In addition to utilizing Eastern Airlines' know-how to speed tons of high-priority cargo and thousands of important pas­sengers to the war fronts, the Army tapped the company's rich store of experience to establish a school for pilots, navigators and flight mechanics.  The school provided training for 1,190 men.  Established in Atlanta, it gave instrument and transition training to 146 pilots, all graduates of advanced army flying schools or licensed commercial pilots, while 774 pilots were given on-the-job training to qualify them to fly heavy transports.  The school also trained 154 flight mechanics, graduates of army mechanics schools, and 20 flight control officers.  Ninety-six navigators were trained by EAL in Miami and eighty-two pilots were given navigation instructions.

On suspending its instrument and transition training a few months after the school was started, Eastern took over an army operational training unit to assemble flight personnel into crews and give them on-the-job training with big cargo planes.  To provide realistic training, the line operated scheduled cargo flights to Buffalo, Detroit, Miami, Middletown, Macon, Mobile, Memphis, Nashville and Jackson, Mississippi.  An EAL in­structor accompanied each flight.  At one time the OTU cargo runs were flying more hours than two-thirds of the commercial carriers in the United States.  A total of 9,226 hours was amassed by this training group, which, according to the Army, had the highest utilization of any similar school.  The Army requested that schools put  at least 250 hours a month on each ship.  Eastern frequently flew them more than 400 hours a month.  EAL's average was 350 hours per plane per month for training planes.

Like the pilots and mechanics, the navigators trained by Eastern were graduates of army schools but the Army wanted them to have additional training and practical experience before they were assigned to ATC.  To provide the practical experience two DC-3's were modified especially for navigational training.  Each of the planes was equipped with six navigator's tables and other necessary facilities.  Using the lost-ship procedure, navigators and their instructors were flown away from Miami and "lost."  They had to find their position by celestial naviga­tion and then plot a course for home.  These instruction planes were flying in the Caribbean at night long before any military transport flights were scheduled.


Have any family memories to share?  I will post them here.

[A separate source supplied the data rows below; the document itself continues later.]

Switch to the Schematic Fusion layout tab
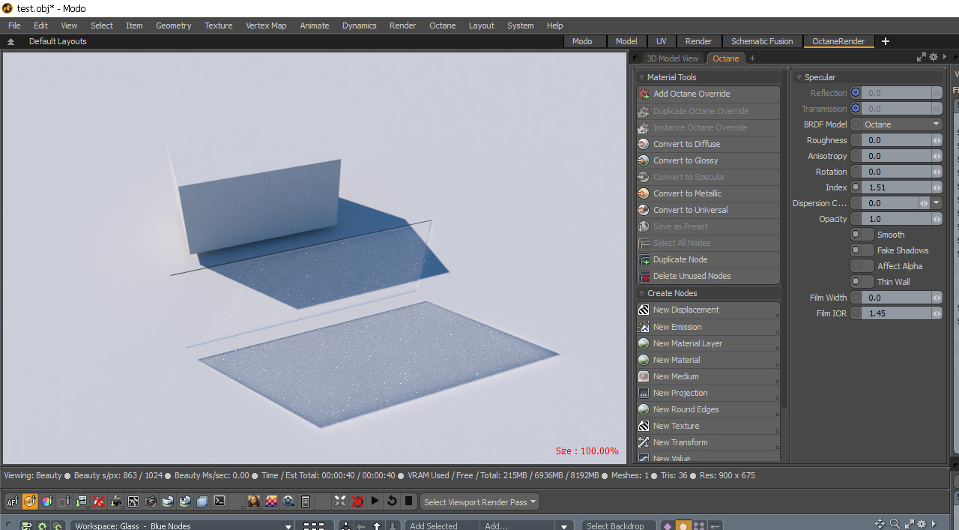Image resolution: width=959 pixels, height=530 pixels. pos(762,41)
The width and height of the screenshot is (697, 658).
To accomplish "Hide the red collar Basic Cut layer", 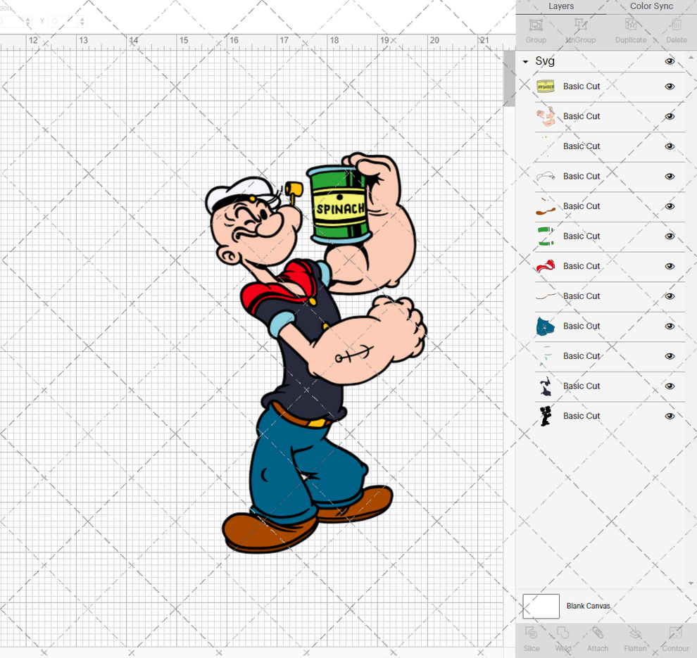I will tap(670, 266).
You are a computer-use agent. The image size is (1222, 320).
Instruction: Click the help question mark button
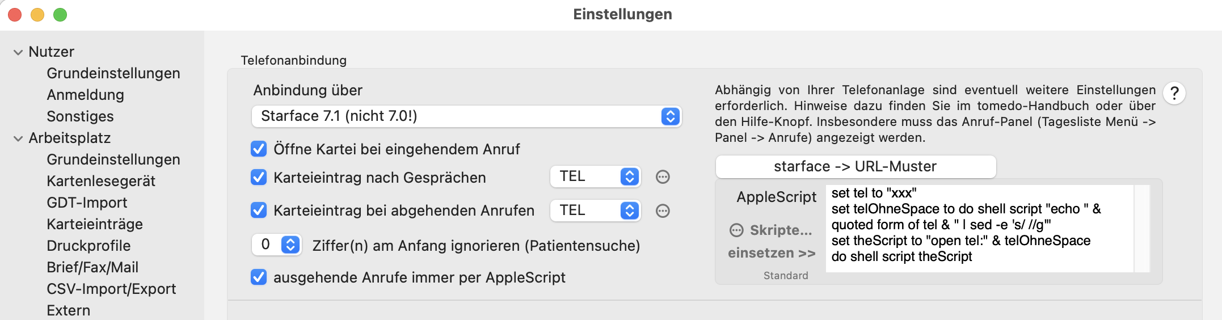tap(1174, 93)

HERE'S ONE FROM ROBIN BUSSEY (daughter of Flight Radio Officer J.W. Bussey):  "One story remember my dad telling is of a top secret flight to Guatemala during the war, where they off-loaded many very heavy, unmarked cargo pallets covered with tarps that masked the contents. It was an unusual destination, and the flight manifest did not list the nature of the shipment, also something highly unusual. There was also a heavily armed military escort for the cargo that originated from Fort Knox, TN. Apparently, a recently-deposed dictator had disappeared after looting the treasury, which threatened to bankrupt the country and create economic chaos for the region. The dictator had been replaced by a new presidente who was friendly to the US. Within hours of the EAL plane landing, the news reported the missing gold had been “found,” and Guatemala’s economy was once more fiscally sound."